Dean Krehbiel

Dean Krehbiel

Dean Krehbiel is state resource conservationist for the Kansas Natural Resources Conservation Service.

What is soil health and how do we measure it?

The NRCS defines soil quality as “the capacity of a specific kind of soil to function as a vital living ecosystem, within natural or managed ecosystem boundaries, to sustain plant and animal productivity, maintain or enhance water and air quality, and support human health and habitation.” For people active in production agriculture, it may mean highly productive land, sustaining or enhancing productivity, maximizing profits, and/or maintaining the soil resource for future generations.

Soil is more than just dirt. It does several things, including:
• Regulates water. Soil helps control where rain, snowmelt and irrigation water goes. Water and dissolved solutes flow over the land or into and through the soil.
• Sustains plant and animal life. The diversity and productivity of living things depends on soil.
• Filters potential pollutants. Soil minerals and microbes are responsible for filtering, buffering, degrading, immobilizing, and detoxifying organic and inorganic materials, including industrial and municipal by-products, plus atmospheric deposits.
• Cycles nutrients. Carbon, nitrogen, phosphorus, and many other nutrients are stored, transformed, and cycled in the soil.
• Physical stability and support. Soil structure provides a medium for plant roots. Soils also provide support for human structures and protection for archeological treasures.
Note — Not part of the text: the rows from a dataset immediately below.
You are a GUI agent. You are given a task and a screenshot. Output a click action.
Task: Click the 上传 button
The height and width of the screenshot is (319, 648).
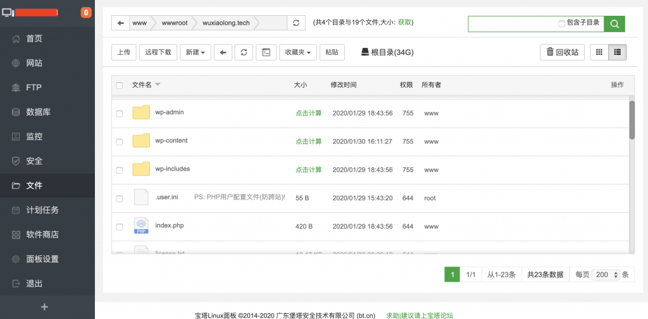[124, 52]

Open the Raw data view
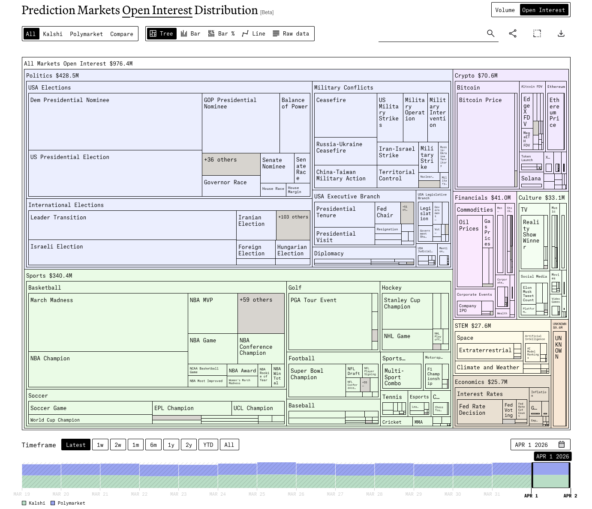291,34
The six components of soil quality/soil health management:
Choosing specific practices within each component depends on the situation, since different types of soil respond differently to the same practice. Each combination of soil type and land use calls for a different set of practices to enhance soil quality.
1. Enhance organic matter: Whether soil is naturally high or low in organic matter, adding new organic matter every year is perhaps the most important way to improve and maintain soil quality.
2. Avoid excessive tillage: Reducing tillage minimizes the loss of organic matter and protects the soil surface with plant residue.
3. Manage pests and nutrients efficiently: An important function of soil is to buffer and detoxify chemicals, but soil’s capacity for detoxification is limited.
4. Prevent soil compaction: Compaction reduces the amount of air, water, and space available to roots and soil organisms. Compaction is caused by repeated traffic, heavy traffic, or traveling on wet soil.
5. Keep the ground covered: Bare soil is susceptible to wind and water erosion as well as drying and crusting. Ground cover protects soil, provides habitats for larger soil organisms (such as insects and earthworms) and can improve water availability.
6. Diversify cropping systems: Each plant contributes a unique root structure and type of residue to the soil. A diversity of soil organisms can help control pest populations and a diversity of cultural practices can reduce weed and disease pressures.

Soil is a living and life-giving natural resource.

By farming and ranching using sound soil health principles and systems, farmers and ranchers can increase their soil’s organic matter, sequester more carbon, increase water infiltration, improve water quality, and improve wildlife and pollinator habitat—all while harvesting better profits and often better yields.

Regardless of your farm and ranch objectives, the foundation for long-term food and fiber production and a healthy environment depends upon well cared-for and resilient soils.